- _GOALS_
a. In the interview with the Crimson Roots vocalist, who conducted the interview?
b. Edit the rows starting with the line that contains "At what coordinates should I click to accomplish: Open mention" and going on through the line that contains "I will pos(562,111).", replacing "folder" with "directory" and changing nothing else. Return only those lines.
──────── EXTRACT
‘Open Roads’ a journey without arrival
Ina Salaj of the German Psych/Prog Band
CRIMSON ROOTS
Interview by Fok ’bs’

“We wanted to create a state of being rather than tell a fixed story with a clear beginning and end.”
“The road is not just a physical place – it’s also an inner space.”

“I always start intuitively – I need to feel where a song hurts, where it breathes.”

“The traveler belongs to us, but hopefully also to everyone who listens.”
“You can travel far and still feel stuck – or stay in one place and change completely inside.”

“Some emotions need time to grow – the space between notes can say as much as the notes themselves.”
“We didn’t want the album to sound perfect – we wanted it to feel real.”

“On stage, the songs stop being memories – they become something that happens in real time.”
“We didn’t want to give answers – we wanted the road to continue beyond the album.”

“We want to grow without losing the emotional honesty at the core of our sound.”
With ‘Open Roads‘, the German psychedelic/progressive/blues quintet Crimson Roots craft an album that feels less like a destination and more like an ongoing journey – one shaped by movement, uncertainty, and inner transformation.
At the center of this sonic landscape stands vocalist Ina Salaj, whose performance channels both fragility and strength, guiding the listener through shifting emotional terrain.
In this interview with Fok ’bs’, Ina Salaj reflects on intuition, storytelling, and why the most meaningful journeys rarely offer clear resolutions.
‘Open Roads‘ feels like a journey that never truly arrives.
When writing, was it more important to tell a story or to create a certain state of mind?
“I think it was more about creating a certain state of mind. Of course, there is a story within the album, and the figure of the traveler gave us a kind of red thread. But we never wanted it to feel like a fixed narrative with a clear beginning, middle, and end. ‘Open Roads’ is more about movement, uncertainty, searching, and the feeling of becoming a different person through what you experience.
For us, the road is not just a physical place. It’s also an inner space. Sometimes you move forward without really knowing where you’re going. That feeling was very important for the album. We wanted listeners to travel with the songs, rather than simply being told what happens.”
Your voice carries much of the album’s emotional depth.
Do you approach vocals intuitively, or do you consciously develop them along the narrative?
“It starts very intuitively. I usually need to feel the emotional weight of a song before I can really sing it. If I think about it too technically, the performance becomes too controlled and loses something honest. The first connection is always instinctive, almost like asking myself: ‘Where does this song hurt? Where does it breathe? Where does it open up?’
After that, I become more conscious. Since ‘Open Roads’ has this journey-like structure, I tried to understand where each song stands emotionally. Some songs needed a more fragile voice, some needed more strength, and others needed that feeling of being lost or close to breaking. I didn’t want every song to sound emotionally ‘big’ in the same way. The voice had to follow the inner movement of the album.”
The figure of the ‘traveler‘ feels both personal and universal.
Do you see yourself in that role, or more as an observer?
“I definitely see myself in that role, but not only myself. I think all of us in the band found something personal in that figure. The traveler can be someone leaving a place, changing their life, searching for meaning, or simply trying to get through a difficult time while continuing to move forward.
────────────────
──────── RECORDS SHOWN
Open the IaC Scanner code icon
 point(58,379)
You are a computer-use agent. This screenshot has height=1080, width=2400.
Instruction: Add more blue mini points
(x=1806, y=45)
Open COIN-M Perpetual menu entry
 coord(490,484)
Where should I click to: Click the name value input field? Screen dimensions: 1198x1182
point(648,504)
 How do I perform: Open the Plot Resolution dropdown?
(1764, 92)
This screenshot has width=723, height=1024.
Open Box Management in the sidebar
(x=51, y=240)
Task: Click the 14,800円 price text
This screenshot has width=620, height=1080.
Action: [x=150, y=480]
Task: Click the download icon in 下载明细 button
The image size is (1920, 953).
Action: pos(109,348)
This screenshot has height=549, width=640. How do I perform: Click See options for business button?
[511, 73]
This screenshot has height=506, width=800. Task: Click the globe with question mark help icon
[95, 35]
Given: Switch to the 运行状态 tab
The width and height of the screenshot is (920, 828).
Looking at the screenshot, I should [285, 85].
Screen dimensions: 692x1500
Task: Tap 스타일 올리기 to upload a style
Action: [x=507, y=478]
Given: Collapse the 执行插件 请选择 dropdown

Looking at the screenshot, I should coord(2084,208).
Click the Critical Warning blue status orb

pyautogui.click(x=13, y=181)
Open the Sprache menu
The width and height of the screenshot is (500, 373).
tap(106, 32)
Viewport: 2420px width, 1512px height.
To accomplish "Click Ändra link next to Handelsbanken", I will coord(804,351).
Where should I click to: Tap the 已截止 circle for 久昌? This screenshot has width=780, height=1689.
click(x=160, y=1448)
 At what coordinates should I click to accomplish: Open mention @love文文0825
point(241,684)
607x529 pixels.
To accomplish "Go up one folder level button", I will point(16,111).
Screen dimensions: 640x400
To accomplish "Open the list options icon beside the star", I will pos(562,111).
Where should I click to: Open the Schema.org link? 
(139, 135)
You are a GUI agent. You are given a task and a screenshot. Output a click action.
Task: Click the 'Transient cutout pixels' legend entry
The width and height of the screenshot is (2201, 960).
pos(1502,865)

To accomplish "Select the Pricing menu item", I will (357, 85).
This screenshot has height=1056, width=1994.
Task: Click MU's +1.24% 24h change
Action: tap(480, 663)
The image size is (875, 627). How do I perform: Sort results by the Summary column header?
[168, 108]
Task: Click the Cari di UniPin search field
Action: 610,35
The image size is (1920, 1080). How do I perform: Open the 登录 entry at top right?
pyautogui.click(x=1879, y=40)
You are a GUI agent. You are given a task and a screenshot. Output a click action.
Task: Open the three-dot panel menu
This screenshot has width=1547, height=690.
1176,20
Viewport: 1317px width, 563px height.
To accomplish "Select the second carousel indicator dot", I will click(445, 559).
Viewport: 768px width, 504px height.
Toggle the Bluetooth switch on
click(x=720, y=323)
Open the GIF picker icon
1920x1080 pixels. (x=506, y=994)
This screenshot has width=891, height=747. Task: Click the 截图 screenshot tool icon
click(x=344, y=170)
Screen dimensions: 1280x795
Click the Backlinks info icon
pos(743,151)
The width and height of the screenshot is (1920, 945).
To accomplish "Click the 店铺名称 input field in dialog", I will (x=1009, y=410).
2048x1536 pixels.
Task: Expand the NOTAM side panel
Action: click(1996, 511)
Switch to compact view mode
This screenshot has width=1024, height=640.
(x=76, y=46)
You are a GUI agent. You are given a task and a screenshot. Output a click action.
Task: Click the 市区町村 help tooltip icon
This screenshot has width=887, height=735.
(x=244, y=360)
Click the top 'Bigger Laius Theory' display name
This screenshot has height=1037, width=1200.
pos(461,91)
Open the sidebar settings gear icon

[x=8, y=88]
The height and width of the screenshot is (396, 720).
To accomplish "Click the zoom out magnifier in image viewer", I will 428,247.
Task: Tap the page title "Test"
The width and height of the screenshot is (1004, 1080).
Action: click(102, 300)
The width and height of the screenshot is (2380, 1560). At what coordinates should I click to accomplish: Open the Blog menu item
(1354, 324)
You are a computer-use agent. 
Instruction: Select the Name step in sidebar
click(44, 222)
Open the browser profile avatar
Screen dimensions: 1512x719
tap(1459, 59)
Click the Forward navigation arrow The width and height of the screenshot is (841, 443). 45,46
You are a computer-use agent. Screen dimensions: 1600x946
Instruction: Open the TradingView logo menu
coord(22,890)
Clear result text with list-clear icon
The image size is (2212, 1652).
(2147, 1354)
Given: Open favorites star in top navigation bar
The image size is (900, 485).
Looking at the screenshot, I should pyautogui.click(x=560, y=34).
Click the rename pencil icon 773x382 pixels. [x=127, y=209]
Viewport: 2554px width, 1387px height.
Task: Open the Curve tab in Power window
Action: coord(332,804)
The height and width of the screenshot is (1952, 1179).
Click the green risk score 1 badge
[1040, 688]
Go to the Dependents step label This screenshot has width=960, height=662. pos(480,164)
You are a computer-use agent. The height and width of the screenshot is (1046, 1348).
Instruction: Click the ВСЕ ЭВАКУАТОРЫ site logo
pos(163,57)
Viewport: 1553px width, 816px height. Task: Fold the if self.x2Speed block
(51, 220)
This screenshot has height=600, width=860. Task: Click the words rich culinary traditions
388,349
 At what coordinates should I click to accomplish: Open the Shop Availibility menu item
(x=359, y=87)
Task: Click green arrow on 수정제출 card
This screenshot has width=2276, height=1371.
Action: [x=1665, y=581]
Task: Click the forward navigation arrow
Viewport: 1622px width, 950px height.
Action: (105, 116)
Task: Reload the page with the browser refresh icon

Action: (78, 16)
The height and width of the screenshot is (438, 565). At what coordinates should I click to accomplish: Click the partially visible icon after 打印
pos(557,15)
────────────────
- _CORRECT ANSWERS_
a. Fok ’bs’

b.
 At what coordinates should I click to accomplish: Open mention @love文文0825
point(241,684)
607x529 pixels.
To accomplish "Go up one directory level button", I will point(16,111).
Screen dimensions: 640x400
To accomplish "Open the list options icon beside the star", I will pos(562,111).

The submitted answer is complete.